Dataset records
————

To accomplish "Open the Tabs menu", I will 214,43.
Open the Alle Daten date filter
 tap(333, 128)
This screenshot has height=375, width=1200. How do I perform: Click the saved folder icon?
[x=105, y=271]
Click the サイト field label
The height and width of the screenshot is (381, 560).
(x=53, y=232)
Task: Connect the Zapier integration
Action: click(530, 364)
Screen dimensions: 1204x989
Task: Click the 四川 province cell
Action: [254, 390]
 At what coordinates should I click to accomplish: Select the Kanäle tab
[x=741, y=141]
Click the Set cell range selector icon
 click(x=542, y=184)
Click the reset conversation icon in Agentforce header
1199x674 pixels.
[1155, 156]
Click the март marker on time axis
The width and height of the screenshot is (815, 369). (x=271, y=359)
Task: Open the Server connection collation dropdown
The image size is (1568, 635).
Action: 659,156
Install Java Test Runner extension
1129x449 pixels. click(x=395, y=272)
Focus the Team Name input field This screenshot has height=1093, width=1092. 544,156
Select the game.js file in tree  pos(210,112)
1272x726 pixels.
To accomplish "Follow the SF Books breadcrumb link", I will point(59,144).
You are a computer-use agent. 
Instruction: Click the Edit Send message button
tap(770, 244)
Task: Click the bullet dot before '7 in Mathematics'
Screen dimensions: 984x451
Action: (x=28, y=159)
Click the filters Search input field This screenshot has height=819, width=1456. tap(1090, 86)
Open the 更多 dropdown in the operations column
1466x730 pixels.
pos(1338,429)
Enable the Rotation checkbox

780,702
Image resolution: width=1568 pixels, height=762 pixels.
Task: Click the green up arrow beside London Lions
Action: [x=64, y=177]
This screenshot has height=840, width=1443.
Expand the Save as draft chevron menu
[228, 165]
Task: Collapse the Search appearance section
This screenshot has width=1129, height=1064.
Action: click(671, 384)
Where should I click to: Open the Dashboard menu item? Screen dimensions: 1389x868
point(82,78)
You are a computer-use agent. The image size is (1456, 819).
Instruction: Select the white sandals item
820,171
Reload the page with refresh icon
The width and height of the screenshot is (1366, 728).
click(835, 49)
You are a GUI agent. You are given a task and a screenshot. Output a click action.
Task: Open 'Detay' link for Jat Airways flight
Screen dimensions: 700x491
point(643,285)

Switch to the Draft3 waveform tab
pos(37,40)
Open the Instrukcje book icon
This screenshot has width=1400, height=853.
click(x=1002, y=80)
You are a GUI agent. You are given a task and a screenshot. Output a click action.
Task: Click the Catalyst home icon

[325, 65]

————

■ Task goal ■
Without altering a single word, transcribe the entries above.

■ Answer to this problem ■
To accomplish "Open the Tabs menu", I will 214,43.
Open the Alle Daten date filter
 tap(333, 128)
This screenshot has height=375, width=1200. How do I perform: Click the saved folder icon?
[x=105, y=271]
Click the サイト field label
The height and width of the screenshot is (381, 560).
(x=53, y=232)
Task: Connect the Zapier integration
Action: click(530, 364)
Screen dimensions: 1204x989
Task: Click the 四川 province cell
Action: [254, 390]
 At what coordinates should I click to accomplish: Select the Kanäle tab
[x=741, y=141]
Click the Set cell range selector icon
 click(x=542, y=184)
Click the reset conversation icon in Agentforce header
1199x674 pixels.
[1155, 156]
Click the март marker on time axis
The width and height of the screenshot is (815, 369). (x=271, y=359)
Task: Open the Server connection collation dropdown
The image size is (1568, 635).
Action: 659,156
Install Java Test Runner extension
1129x449 pixels. click(x=395, y=272)
Focus the Team Name input field This screenshot has height=1093, width=1092. 544,156
Select the game.js file in tree  pos(210,112)
1272x726 pixels.
To accomplish "Follow the SF Books breadcrumb link", I will point(59,144).
You are a computer-use agent. 
Instruction: Click the Edit Send message button
tap(770, 244)
Task: Click the bullet dot before '7 in Mathematics'
Screen dimensions: 984x451
Action: (x=28, y=159)
Click the filters Search input field This screenshot has height=819, width=1456. tap(1090, 86)
Open the 更多 dropdown in the operations column
1466x730 pixels.
pos(1338,429)
Enable the Rotation checkbox

780,702
Image resolution: width=1568 pixels, height=762 pixels.
Task: Click the green up arrow beside London Lions
Action: [x=64, y=177]
This screenshot has height=840, width=1443.
Expand the Save as draft chevron menu
[228, 165]
Task: Collapse the Search appearance section
This screenshot has width=1129, height=1064.
Action: click(671, 384)
Where should I click to: Open the Dashboard menu item? Screen dimensions: 1389x868
point(82,78)
You are a computer-use agent. The image size is (1456, 819).
Instruction: Select the white sandals item
820,171
Reload the page with refresh icon
The width and height of the screenshot is (1366, 728).
click(835, 49)
You are a GUI agent. You are given a task and a screenshot. Output a click action.
Task: Open 'Detay' link for Jat Airways flight
Screen dimensions: 700x491
point(643,285)

Switch to the Draft3 waveform tab
pos(37,40)
Open the Instrukcje book icon
This screenshot has width=1400, height=853.
click(x=1002, y=80)
You are a GUI agent. You are given a task and a screenshot. Output a click action.
Task: Click the Catalyst home icon

[325, 65]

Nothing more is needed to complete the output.